Items from a dataset
- - - - -
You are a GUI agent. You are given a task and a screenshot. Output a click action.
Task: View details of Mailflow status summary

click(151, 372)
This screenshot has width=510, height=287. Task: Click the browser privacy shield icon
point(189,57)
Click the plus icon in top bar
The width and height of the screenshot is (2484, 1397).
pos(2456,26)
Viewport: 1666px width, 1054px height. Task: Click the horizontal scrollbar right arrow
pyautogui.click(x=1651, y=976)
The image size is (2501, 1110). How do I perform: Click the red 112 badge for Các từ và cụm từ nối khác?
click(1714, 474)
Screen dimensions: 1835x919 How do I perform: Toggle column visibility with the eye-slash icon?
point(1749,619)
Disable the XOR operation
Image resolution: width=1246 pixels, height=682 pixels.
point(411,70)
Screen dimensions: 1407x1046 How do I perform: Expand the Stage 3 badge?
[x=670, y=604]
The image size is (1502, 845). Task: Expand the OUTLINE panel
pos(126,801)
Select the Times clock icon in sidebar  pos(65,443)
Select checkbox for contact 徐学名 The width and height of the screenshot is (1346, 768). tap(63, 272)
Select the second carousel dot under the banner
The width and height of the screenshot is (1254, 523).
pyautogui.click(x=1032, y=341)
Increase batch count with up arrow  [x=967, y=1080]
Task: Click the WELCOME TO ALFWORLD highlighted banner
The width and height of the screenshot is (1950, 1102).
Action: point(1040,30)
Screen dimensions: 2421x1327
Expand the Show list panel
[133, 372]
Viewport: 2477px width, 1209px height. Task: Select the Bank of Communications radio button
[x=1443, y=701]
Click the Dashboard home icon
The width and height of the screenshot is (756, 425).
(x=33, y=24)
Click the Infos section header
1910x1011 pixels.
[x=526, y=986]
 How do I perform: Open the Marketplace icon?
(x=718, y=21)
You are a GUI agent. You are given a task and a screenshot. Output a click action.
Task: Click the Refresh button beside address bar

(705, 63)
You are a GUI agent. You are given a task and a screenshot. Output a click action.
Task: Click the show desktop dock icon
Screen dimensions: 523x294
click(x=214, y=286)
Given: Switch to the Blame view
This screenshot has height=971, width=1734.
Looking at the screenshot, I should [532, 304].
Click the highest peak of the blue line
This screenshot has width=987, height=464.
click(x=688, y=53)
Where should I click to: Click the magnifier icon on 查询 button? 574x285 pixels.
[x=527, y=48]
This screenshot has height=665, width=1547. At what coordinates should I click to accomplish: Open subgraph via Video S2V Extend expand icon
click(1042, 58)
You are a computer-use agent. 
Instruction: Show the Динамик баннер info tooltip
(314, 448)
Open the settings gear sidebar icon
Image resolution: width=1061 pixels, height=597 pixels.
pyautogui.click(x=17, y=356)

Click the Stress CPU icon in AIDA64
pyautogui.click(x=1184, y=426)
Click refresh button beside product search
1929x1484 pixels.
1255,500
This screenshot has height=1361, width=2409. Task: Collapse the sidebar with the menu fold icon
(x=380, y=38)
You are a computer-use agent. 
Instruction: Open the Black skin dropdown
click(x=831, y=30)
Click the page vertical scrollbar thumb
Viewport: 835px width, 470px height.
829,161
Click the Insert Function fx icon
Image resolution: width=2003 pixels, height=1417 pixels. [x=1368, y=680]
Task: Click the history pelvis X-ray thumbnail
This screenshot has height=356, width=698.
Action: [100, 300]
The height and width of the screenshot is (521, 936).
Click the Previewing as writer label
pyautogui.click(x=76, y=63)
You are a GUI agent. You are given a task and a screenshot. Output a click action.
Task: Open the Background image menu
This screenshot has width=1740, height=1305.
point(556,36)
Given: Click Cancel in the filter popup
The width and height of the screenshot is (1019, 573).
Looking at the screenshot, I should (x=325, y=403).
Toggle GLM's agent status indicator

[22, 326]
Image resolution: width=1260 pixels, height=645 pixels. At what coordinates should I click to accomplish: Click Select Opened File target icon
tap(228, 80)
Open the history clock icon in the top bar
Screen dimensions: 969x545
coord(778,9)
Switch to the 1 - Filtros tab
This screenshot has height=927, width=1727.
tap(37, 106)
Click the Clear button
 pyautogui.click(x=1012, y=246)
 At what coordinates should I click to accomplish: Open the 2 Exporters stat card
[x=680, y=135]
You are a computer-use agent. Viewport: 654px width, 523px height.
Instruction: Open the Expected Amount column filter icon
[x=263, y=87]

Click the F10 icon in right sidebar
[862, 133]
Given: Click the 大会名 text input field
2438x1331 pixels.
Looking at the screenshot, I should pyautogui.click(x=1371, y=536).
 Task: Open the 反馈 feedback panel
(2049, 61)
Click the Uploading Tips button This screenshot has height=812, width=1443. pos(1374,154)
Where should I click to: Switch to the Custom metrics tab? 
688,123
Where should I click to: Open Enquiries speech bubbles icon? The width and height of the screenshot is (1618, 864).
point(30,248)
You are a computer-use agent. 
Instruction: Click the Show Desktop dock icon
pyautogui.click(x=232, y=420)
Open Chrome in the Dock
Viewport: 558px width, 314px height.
- - - - -
** ABOUT THIS EXERCISE **
Repeat all of the data shown above, exactly as it appears.

** RESPONSE TO THE TASK **
You are a GUI agent. You are given a task and a screenshot. Output a click action.
Task: View details of Mailflow status summary

click(151, 372)
This screenshot has width=510, height=287. Task: Click the browser privacy shield icon
point(189,57)
Click the plus icon in top bar
The width and height of the screenshot is (2484, 1397).
pos(2456,26)
Viewport: 1666px width, 1054px height. Task: Click the horizontal scrollbar right arrow
pyautogui.click(x=1651, y=976)
The image size is (2501, 1110). How do I perform: Click the red 112 badge for Các từ và cụm từ nối khác?
click(1714, 474)
Screen dimensions: 1835x919 How do I perform: Toggle column visibility with the eye-slash icon?
point(1749,619)
Disable the XOR operation
Image resolution: width=1246 pixels, height=682 pixels.
point(411,70)
Screen dimensions: 1407x1046 How do I perform: Expand the Stage 3 badge?
[x=670, y=604]
The image size is (1502, 845). Task: Expand the OUTLINE panel
pos(126,801)
Select the Times clock icon in sidebar  pos(65,443)
Select checkbox for contact 徐学名 The width and height of the screenshot is (1346, 768). tap(63, 272)
Select the second carousel dot under the banner
The width and height of the screenshot is (1254, 523).
pyautogui.click(x=1032, y=341)
Increase batch count with up arrow  [x=967, y=1080]
Task: Click the WELCOME TO ALFWORLD highlighted banner
The width and height of the screenshot is (1950, 1102).
Action: point(1040,30)
Screen dimensions: 2421x1327
Expand the Show list panel
[133, 372]
Viewport: 2477px width, 1209px height. Task: Select the Bank of Communications radio button
[x=1443, y=701]
Click the Dashboard home icon
The width and height of the screenshot is (756, 425).
(x=33, y=24)
Click the Infos section header
1910x1011 pixels.
[x=526, y=986]
 How do I perform: Open the Marketplace icon?
(x=718, y=21)
You are a GUI agent. You are given a task and a screenshot. Output a click action.
Task: Click the Refresh button beside address bar

(705, 63)
You are a GUI agent. You are given a task and a screenshot. Output a click action.
Task: Click the show desktop dock icon
Screen dimensions: 523x294
click(x=214, y=286)
Given: Switch to the Blame view
This screenshot has height=971, width=1734.
Looking at the screenshot, I should [532, 304].
Click the highest peak of the blue line
This screenshot has width=987, height=464.
click(x=688, y=53)
Where should I click to: Click the magnifier icon on 查询 button? 574x285 pixels.
[x=527, y=48]
This screenshot has height=665, width=1547. At what coordinates should I click to accomplish: Open subgraph via Video S2V Extend expand icon
click(1042, 58)
You are a computer-use agent. 
Instruction: Show the Динамик баннер info tooltip
(314, 448)
Open the settings gear sidebar icon
Image resolution: width=1061 pixels, height=597 pixels.
pyautogui.click(x=17, y=356)

Click the Stress CPU icon in AIDA64
pyautogui.click(x=1184, y=426)
Click refresh button beside product search
1929x1484 pixels.
1255,500
This screenshot has height=1361, width=2409. Task: Collapse the sidebar with the menu fold icon
(x=380, y=38)
You are a computer-use agent. 
Instruction: Open the Black skin dropdown
click(x=831, y=30)
Click the page vertical scrollbar thumb
Viewport: 835px width, 470px height.
829,161
Click the Insert Function fx icon
Image resolution: width=2003 pixels, height=1417 pixels. [x=1368, y=680]
Task: Click the history pelvis X-ray thumbnail
This screenshot has height=356, width=698.
Action: [100, 300]
The height and width of the screenshot is (521, 936).
Click the Previewing as writer label
pyautogui.click(x=76, y=63)
You are a GUI agent. You are given a task and a screenshot. Output a click action.
Task: Open the Background image menu
This screenshot has width=1740, height=1305.
point(556,36)
Given: Click Cancel in the filter popup
The width and height of the screenshot is (1019, 573).
Looking at the screenshot, I should (x=325, y=403).
Toggle GLM's agent status indicator

[22, 326]
Image resolution: width=1260 pixels, height=645 pixels. At what coordinates should I click to accomplish: Click Select Opened File target icon
tap(228, 80)
Open the history clock icon in the top bar
Screen dimensions: 969x545
coord(778,9)
Switch to the 1 - Filtros tab
This screenshot has height=927, width=1727.
tap(37, 106)
Click the Clear button
 pyautogui.click(x=1012, y=246)
 At what coordinates should I click to accomplish: Open the 2 Exporters stat card
[x=680, y=135]
You are a computer-use agent. Viewport: 654px width, 523px height.
Instruction: Open the Expected Amount column filter icon
[x=263, y=87]

Click the F10 icon in right sidebar
[862, 133]
Given: Click the 大会名 text input field
2438x1331 pixels.
Looking at the screenshot, I should pyautogui.click(x=1371, y=536).
 Task: Open the 反馈 feedback panel
(2049, 61)
Click the Uploading Tips button This screenshot has height=812, width=1443. pos(1374,154)
Where should I click to: Switch to the Custom metrics tab? 
688,123
Where should I click to: Open Enquiries speech bubbles icon? The width and height of the screenshot is (1618, 864).
point(30,248)
You are a computer-use agent. 
Instruction: Click the Show Desktop dock icon
pyautogui.click(x=232, y=420)
Open Chrome in the Dock
Viewport: 558px width, 314px height.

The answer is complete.